Oh, and I was a church organist during/after college (I'm not religious though, long story?) so on the 24th I'd bolt out of Giant Fam Christmas, go play for evening services, then come back. That part, I kind of miss.
posted by cage and aquarium at 1:55 PM on November 20, 2018 [1 favorite]


Gather round, children, and let me tell you about the opportunistic joy that was being an atheist Russian family in New York in the 80's. The Soviets had moved all the Christmas traditions over to New Year's Eve, including Christmas trees and a Santa Claus-like figure named Grandfather Frost, and that was the big family holiday in our atheistic family. But there were so many other options to partake of in America:

Tons of friends (and lots of schools) celebrated some version of Channukah
School (and a few newly-christian Russian friends) celebrated Christmas
occasionally we'd do something on Solstice for good measure
On Christmas Day or Eve, you could buy a Christmas tree at a heavy discount for your New Year's tree
New Year's proper was the more 'normal' Russian winter celebration- family, tree, gifts, staying up late, etc
If you were ambitious, you could semi-celebrate Russian Christmas (which is usually later)
posted by twoplussix at 2:05 PM on November 20, 2018 [1 favorite]


oh and once in a blue moon there'd be Christmas Orthodox church-going involved just for the anthropology of it all, which is pretty solemn and late at night if I remember right.
posted by twoplussix at 2:09 PM on November 20, 2018


Nothing stands out as being that alternative holiday wise. Except maybe that now there are some deer heads above the fireplace back home that get decked out in Santa hats for christmas (but that's relatively new). The best holidays of youth were probably when father's side aunt & uncle & cousins dropped by from out-of-state, or we met up somewhere, or (when they moved to Florida...) we dropped in on them for some 3 or 4 day holiday visit. There's a long story in there that makes the "what's the deal with your nickname? How did you get it?" question into a decade long story.

++++

I totally scored this 9x12x2.5 inch cast iron thing with a lid and a frying-basket??? from the street junk last night. Don't know what it's good for, but probably something!

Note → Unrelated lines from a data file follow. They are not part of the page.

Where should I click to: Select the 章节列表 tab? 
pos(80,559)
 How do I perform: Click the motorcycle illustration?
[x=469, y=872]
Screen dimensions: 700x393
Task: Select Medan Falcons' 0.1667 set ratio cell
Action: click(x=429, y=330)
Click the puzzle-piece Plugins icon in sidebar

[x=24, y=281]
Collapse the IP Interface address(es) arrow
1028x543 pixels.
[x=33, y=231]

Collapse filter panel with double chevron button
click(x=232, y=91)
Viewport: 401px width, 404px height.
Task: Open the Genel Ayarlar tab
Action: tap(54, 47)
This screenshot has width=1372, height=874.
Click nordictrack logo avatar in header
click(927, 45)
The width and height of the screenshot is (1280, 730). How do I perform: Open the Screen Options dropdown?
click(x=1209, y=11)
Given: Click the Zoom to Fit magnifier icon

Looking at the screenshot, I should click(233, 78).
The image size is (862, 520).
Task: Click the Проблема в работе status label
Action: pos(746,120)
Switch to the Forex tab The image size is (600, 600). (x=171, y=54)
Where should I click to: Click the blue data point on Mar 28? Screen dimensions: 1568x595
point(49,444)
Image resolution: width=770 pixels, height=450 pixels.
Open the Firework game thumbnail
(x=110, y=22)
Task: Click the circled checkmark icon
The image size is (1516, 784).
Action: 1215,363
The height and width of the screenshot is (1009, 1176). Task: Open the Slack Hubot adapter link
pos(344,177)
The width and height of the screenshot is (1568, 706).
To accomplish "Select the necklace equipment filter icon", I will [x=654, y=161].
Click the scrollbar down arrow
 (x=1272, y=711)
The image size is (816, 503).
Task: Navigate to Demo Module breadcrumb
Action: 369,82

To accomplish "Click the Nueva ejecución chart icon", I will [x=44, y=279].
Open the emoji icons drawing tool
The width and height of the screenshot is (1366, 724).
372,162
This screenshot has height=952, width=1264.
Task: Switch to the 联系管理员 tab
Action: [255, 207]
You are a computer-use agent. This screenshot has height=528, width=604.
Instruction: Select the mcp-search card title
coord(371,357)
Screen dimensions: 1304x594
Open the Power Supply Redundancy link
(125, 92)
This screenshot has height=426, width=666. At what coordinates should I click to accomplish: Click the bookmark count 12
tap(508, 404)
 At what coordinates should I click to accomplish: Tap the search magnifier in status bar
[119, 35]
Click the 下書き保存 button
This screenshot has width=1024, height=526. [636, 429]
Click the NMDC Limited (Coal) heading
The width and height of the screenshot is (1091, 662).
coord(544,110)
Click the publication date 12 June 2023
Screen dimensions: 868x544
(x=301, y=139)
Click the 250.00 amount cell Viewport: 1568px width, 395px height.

I broke down and got myself a cheap little portable sewing machine because I've come to the conclusion that I'm way too lazy to sew anything major by hand. Now to figure out how to use it. I want to reclaim some old clothes/fabric into many smallish bags of infinite patterns to use in the ACOPBP.
posted by zengargoyle at 3:03 PM on November 20, 2018 [1 favorite]


Chez carmicha, Thanksgiving and Christmas Eve/Day rituals have gone from over the top to down in the dumps. During my childhood, no relatives lived nearby but we celebrated all of the holidays (and vacationed with and, and, and) two families whom I shall call The Moderns and The Artists and numerous of their relatives. [nb: If any of them were writing this comment, my family would probably be dubbed The Scientists.]
Every year, the Moderns hosted a huge Christmas Eve party, which started with caroling on the town green and ended around 2 am, and an even larger New Year’s Eve Party. The Artists handled New Year’s Day brunch while we set forth the spreads for Thanksgiving and Christmas. Although we always numbered about 18 at Thanksgiving and 24 at Christmas, my parents felt they got off easily; the other gatherings might involve 50-100 people.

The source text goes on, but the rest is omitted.